I come from saying goodbye to my foster mother at six months old, into a busy, large airport in Guatemala city, and onto a plane heading to the United States.
I come from a large plane full of cries, and silence up high in the clouds, as I sit on my new fathers lap.
I come from my father’s tight arms wrapped around me, as I lay on his warm chest and feel and listen to his heartbeat as I fall asleep.
I come from him falling asleep with me on his chest the rest of the ride home, as my new mommy smiles.
I come from a stuffy plane and into the United States.
I come from my new family of two, to a family of many happy, loving, relieved people.
I come from a poor city, to a town in Massachusetts called Franklin and go into an actual house with heat, food, and fresh, running water.
I come from my first birthday party with mom and dad’s friends, celebrating me coming home.
I come from years of playing with the puppy and kitties, rolling around on the play room floor with daddy, and playing dress up.
I come from trips to Disney, with mommy and daddy, as I’m on top of his shoulders looking for our favorite Disney character Goofy.
I come from a move from my Franklin house, to my new house in Medway.
I come from playing for hours on my new playground built for me by dad.
I come from riding on my dad’s lap on his wheelchair with lights on the wheels.
I come from rides down the halls of my first school, pre school, to my classroom on my dad’s lap.
I come from visits to the hospital, watching Dora on daddy’s lap and eating mac and cheese.
I come from saying goodbye for good to my daddy, with tears running down everyone’s face.
I come from having two parents, to having one.
I come from not understanding why daddy isn’t coming home for years, and crying in moms lap.
I come from my first years in pre school, meeting Smokey the bear, when he visited my school and told us stories.
I come from an elementary school full of new faces and new friends.
I come from my 10th birthday celebration at a sushi place in Rhode Island, just mom and I with dad in our hearts, celebrating double digits.
I come from many summers at PDC singing in the rain, splashing in the pool,playing soccer, and camping in the woods.
I come from my big house in Medway, right behind the community white church, to a smaller house in Franklin, after a few years now that it’s just mom, the pets and I.
I come from playing dress up with my 12 American Girl Dolls, and their horses, bed sets, and bath sets that they had.
I come from a familiar school in Medway, to a whole new school in Franklin in the middle of third grade.
I come from John F. Kennedy school chorus to the Honors chorus.
I come from elementary school to a middle school.

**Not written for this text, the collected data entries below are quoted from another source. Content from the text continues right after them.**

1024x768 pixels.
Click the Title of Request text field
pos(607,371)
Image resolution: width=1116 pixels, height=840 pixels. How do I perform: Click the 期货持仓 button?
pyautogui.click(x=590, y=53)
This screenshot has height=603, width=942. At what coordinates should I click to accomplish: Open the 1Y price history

I come from being bullied, and talked about at school every day, coming home and just doing my work and being sad.
I come from a public school to an all girls, open, diverse,private school in Medfield in 6th grade.
I come from meeting my best friends, who I love more than anything, seeing them everyday, and laughing with them about random stuff in the hallways.
I come from plaid green and red kilts, and sweaters, rolled skirts, knee high socks and a messy decorated locker, to summer.
I come from a pool party welcoming the incoming accepted students for 7th grade.
I come from meeting a girl just as crazy as me, maybe even more, to having a best friend who is like a sister to me by the end of 7th grade.
I come from the end of 7th grade with a fashionista, and who shares the same last name and so much more with me.
I come from a crazy summer, that felt way too short.
I come from a special camp in Minnesota for kids adopted from Latin America called La Semana.
I come from that camp, I move on with my summer, and I have so much fun.
I come from the doors of school, into the 8th grade, as being a role model for the middle school.
I come from a year of best wishes, great friends who I literally call my sisters, and great teachers with a loving and positive attitude and a new uniform.
I come from my first week at school, ready to rock my last year of middle school.